Forum Moderators: phranque

Message Too Old, No Replies

Regex, matching whatever is here that's NOT defined

         

csdude55

6:00 am on Jan 27, 2023 (gmt 0)

WebmasterWorld Senior Member 10+ Year Member Top Contributors Of The Month



Let's say that I have a regex like this:

$str = 'this';
if ($str !~ /^(foo|bar)/i) { ... }


Is there an easy way to find what IS in this area, since it's neither foo nor bar? $1 is just empty.
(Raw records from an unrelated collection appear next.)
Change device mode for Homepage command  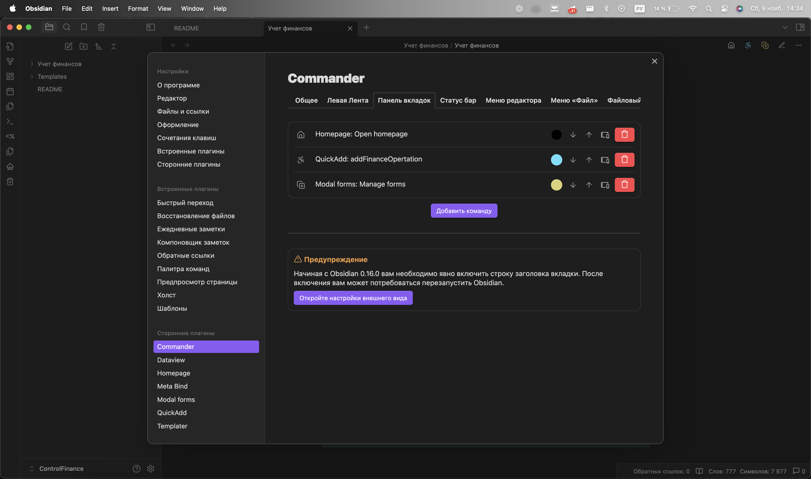click(605, 135)
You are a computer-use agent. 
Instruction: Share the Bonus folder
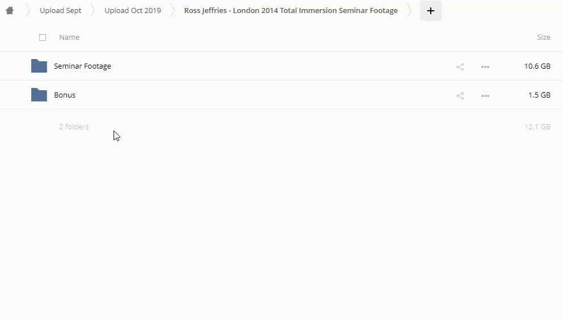[460, 96]
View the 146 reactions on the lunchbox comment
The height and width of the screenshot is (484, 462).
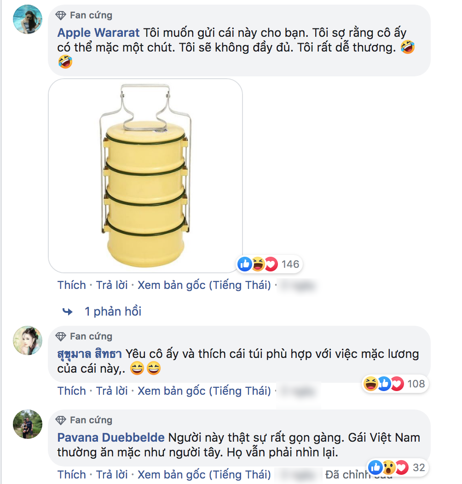tap(269, 264)
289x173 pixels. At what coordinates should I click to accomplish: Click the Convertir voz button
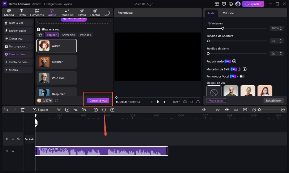(x=98, y=100)
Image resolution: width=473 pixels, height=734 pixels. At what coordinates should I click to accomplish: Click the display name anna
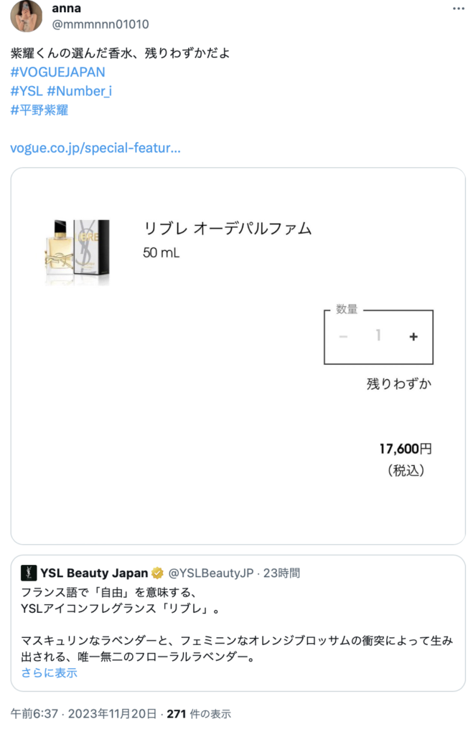(x=67, y=9)
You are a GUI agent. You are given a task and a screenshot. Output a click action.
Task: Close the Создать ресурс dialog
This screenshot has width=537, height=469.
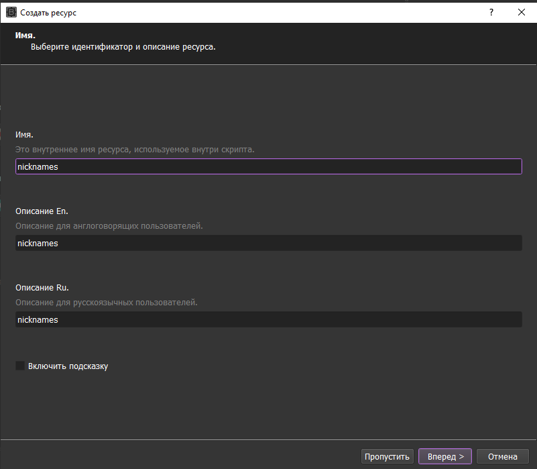pos(522,12)
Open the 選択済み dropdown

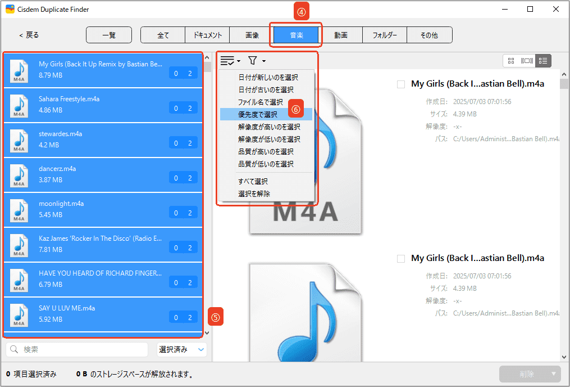[x=181, y=350]
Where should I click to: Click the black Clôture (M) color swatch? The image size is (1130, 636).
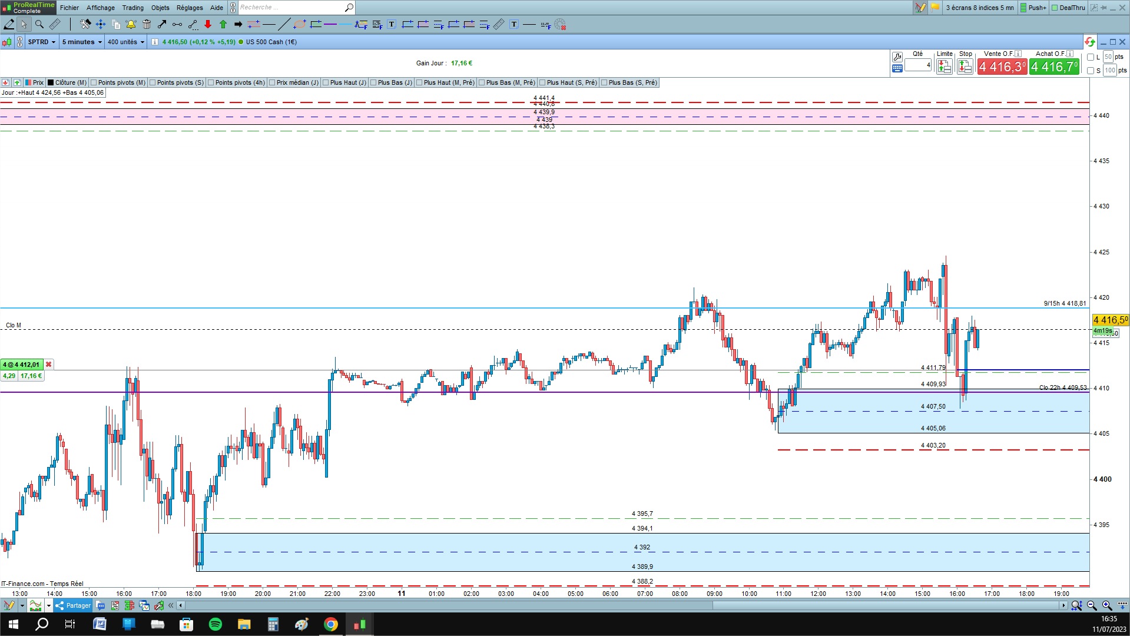[x=51, y=82]
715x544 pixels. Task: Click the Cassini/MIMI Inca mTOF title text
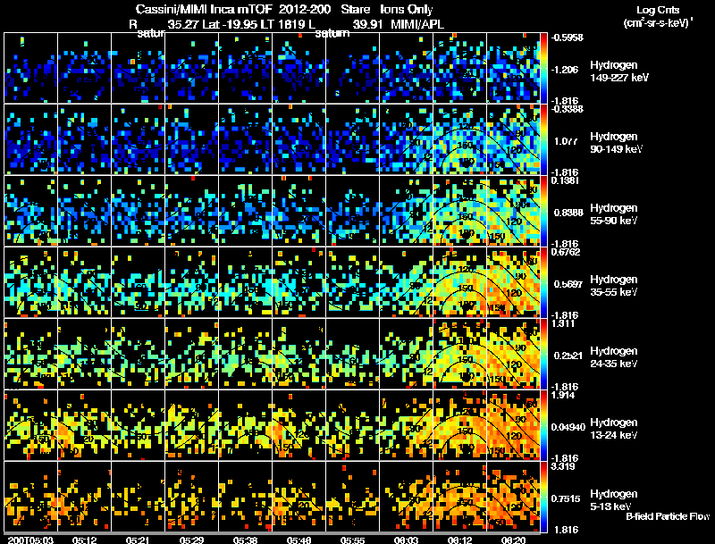point(204,9)
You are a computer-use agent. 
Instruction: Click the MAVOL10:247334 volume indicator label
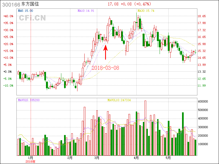119,100
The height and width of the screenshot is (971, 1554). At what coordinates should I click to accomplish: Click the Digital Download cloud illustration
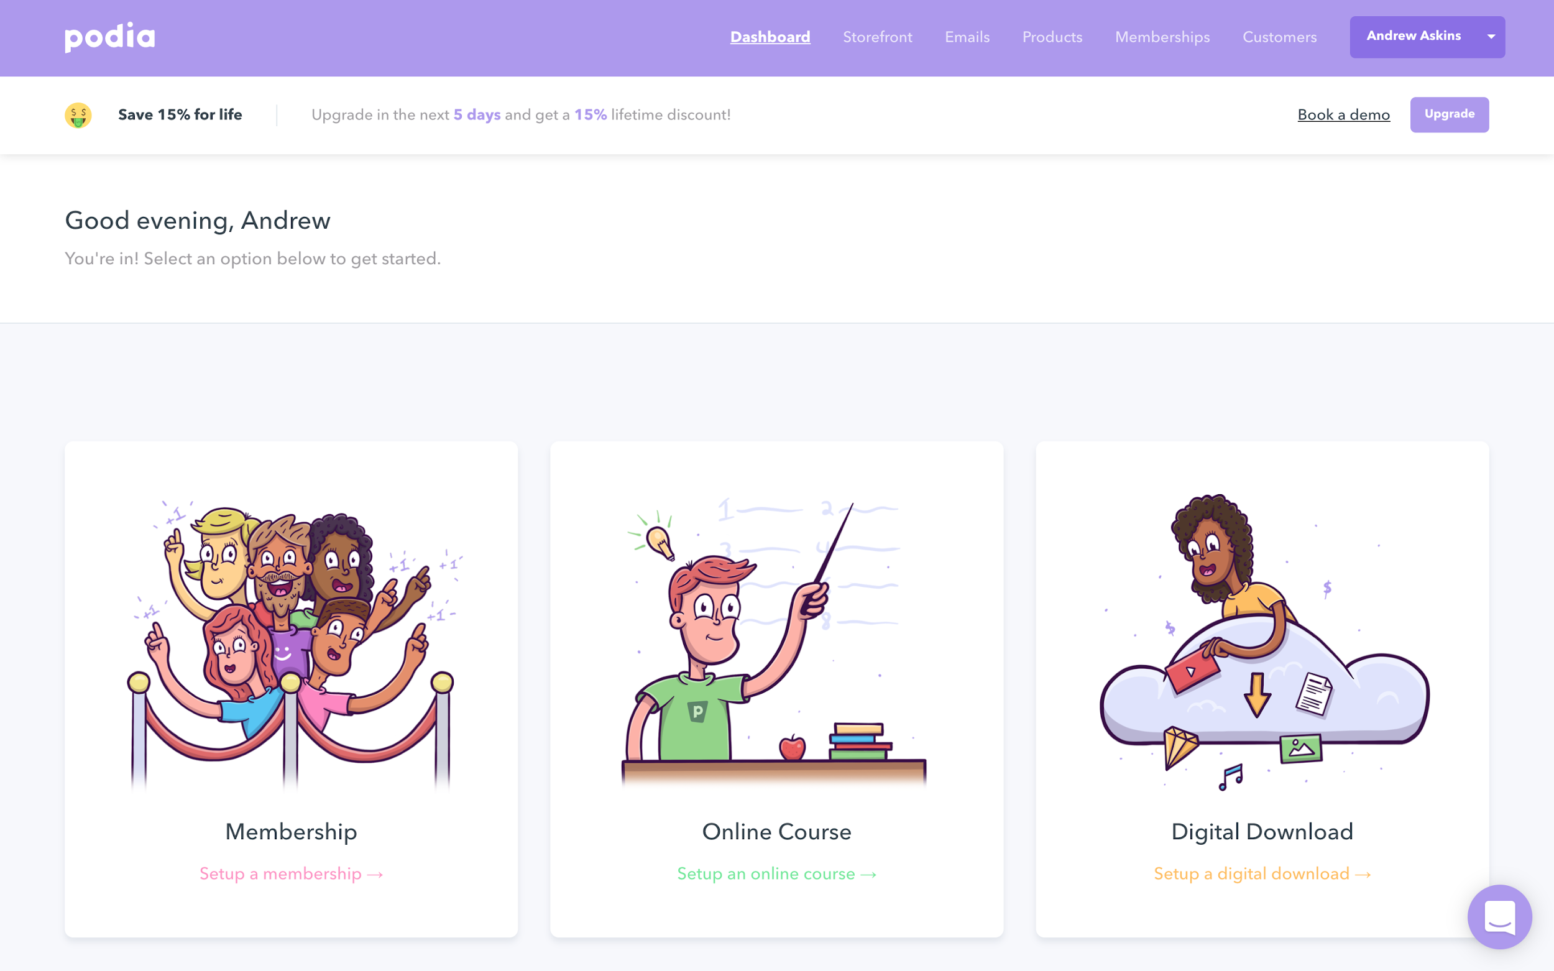[x=1262, y=642]
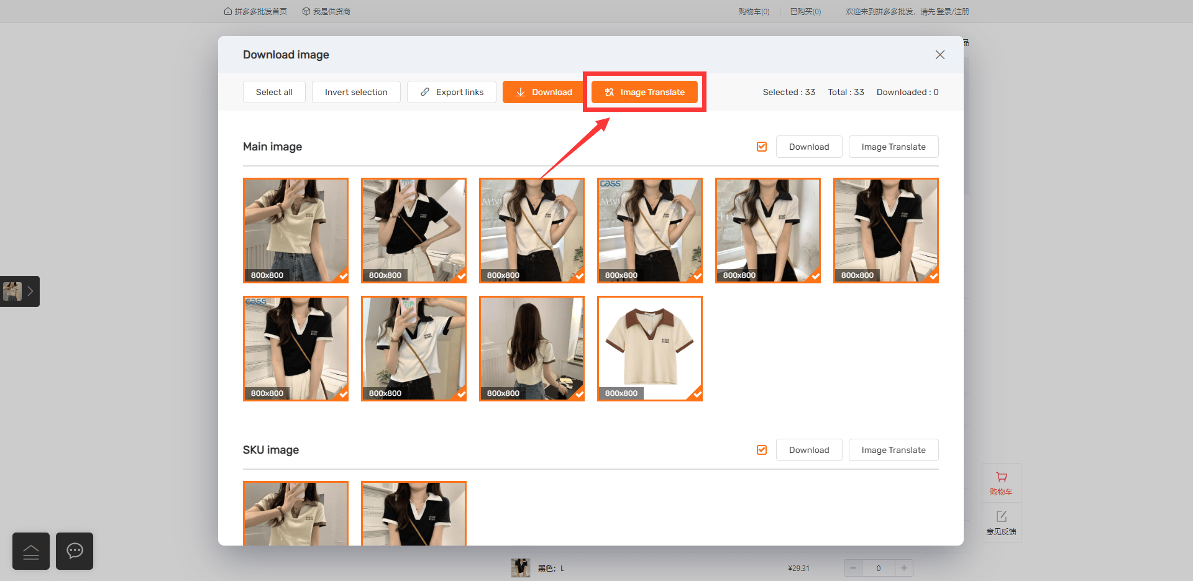Viewport: 1193px width, 581px height.
Task: Click Invert selection button
Action: [x=356, y=92]
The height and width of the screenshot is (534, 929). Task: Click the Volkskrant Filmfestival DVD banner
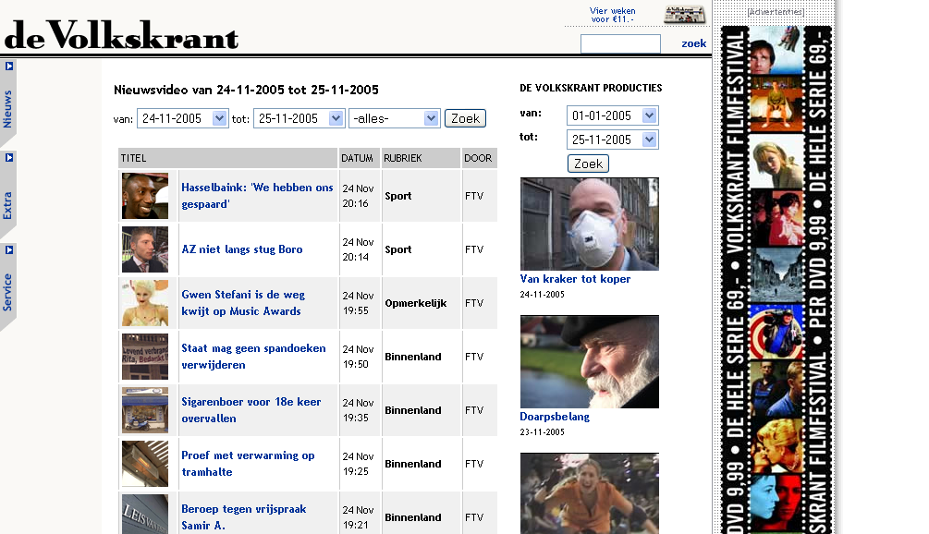(776, 277)
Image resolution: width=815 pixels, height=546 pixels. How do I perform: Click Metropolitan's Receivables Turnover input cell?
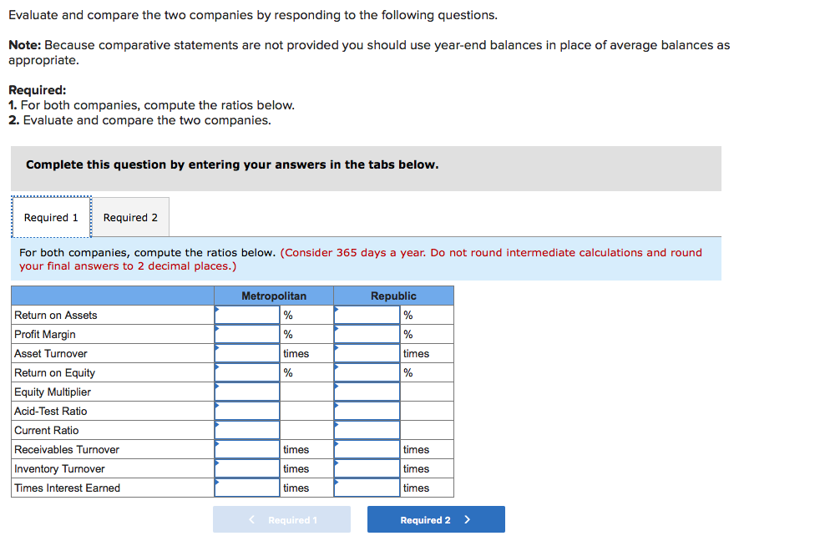(x=246, y=449)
This works, but it feels hacky and I was hoping to not have to run 2 regexes (regii?):

if ($str =~ /^([A-Za-z]+)/ && $1 !~ /^(?:foo|bar)$/i) { ... }


In the one I'm actually working on, there are 26 pre-defined strings that I don't want to match. So I really don't want to have 26 sections of $1 !== 'foo' && $1 !== 'bar' && blahblahblah, either.

Any better suggestions?

lucy24

6:19 am on Jan 27, 2023 (gmt 0)

WebmasterWorld Senior Member 10+ Year Member Top Contributors Of The Month



Since I don't normally touch Expressions with a barge pole, I don't know if you're allowed to use lookaheads, on the order of
^(?!foo|bar|zippity|doo|dah|day)[A-Za-z]+$

But good lord, excluding 26 specific strings? As I said in a parallel thread, it may help to step back and explain in English what the ultimate goal is.

csdude55

4:58 pm on Jan 27, 2023 (gmt 0)

WebmasterWorld Senior Member 10+ Year Member Top Contributors Of The Month



But good lord, excluding 26 specific strings? As I said in a parallel thread, it may help to step back and explain in English what the ultimate goal is.

I'm sorry, I missed when you asked that in another thread! I didn't intentionally ignore it, I apologize for that.

In this particular case, I'm using Apache and matching the first section in REQUEST_URI, but want to exclude any real or virtual directory in the account. There are 21 real and 5 virtual directories.

For example, I have a directory named "foo", and have "bar" rewritten to it. I know that I could use -d to test for "foo", but I'd still have to exclude "bar" manually. And I thought that -d might be slower to process than manually adding "foo" to the regex that already has to exist for "bar", but I'm not sure.

So if the user goes to www.example.com/blerg/, I need to check whether "blerg" exists. If not, I take "blerg" and send it somewhere else. (Note, I know that I would need to have the ^/ in the match, too; I left it out for the sake of making the post easier to read)

But I've run across this issue in the past, too, so I was trying to be a little more generic for the sake of my own education.

I don't know if you're allowed to use lookaheads

It's my understanding that Apache uses PCRE, so I tested it in Perl. I had to wrap [A-Za-z] in ( ), too, and then it worked perfectly! :-D Thanks @lucy24, I still struggle with understanding lookaheads and lookbehinds.

phranque

12:00 am on Jan 28, 2023 (gmt 0)

WebmasterWorld Administrator 10+ Year Member Top Contributors Of The Month



this will require 2 rulesets - one to capture the string and store it in an environment variable, and another to act on the excluded cases.
you may also need an intervening or subsequent ruleset to unset the environment variable for the excluded cases.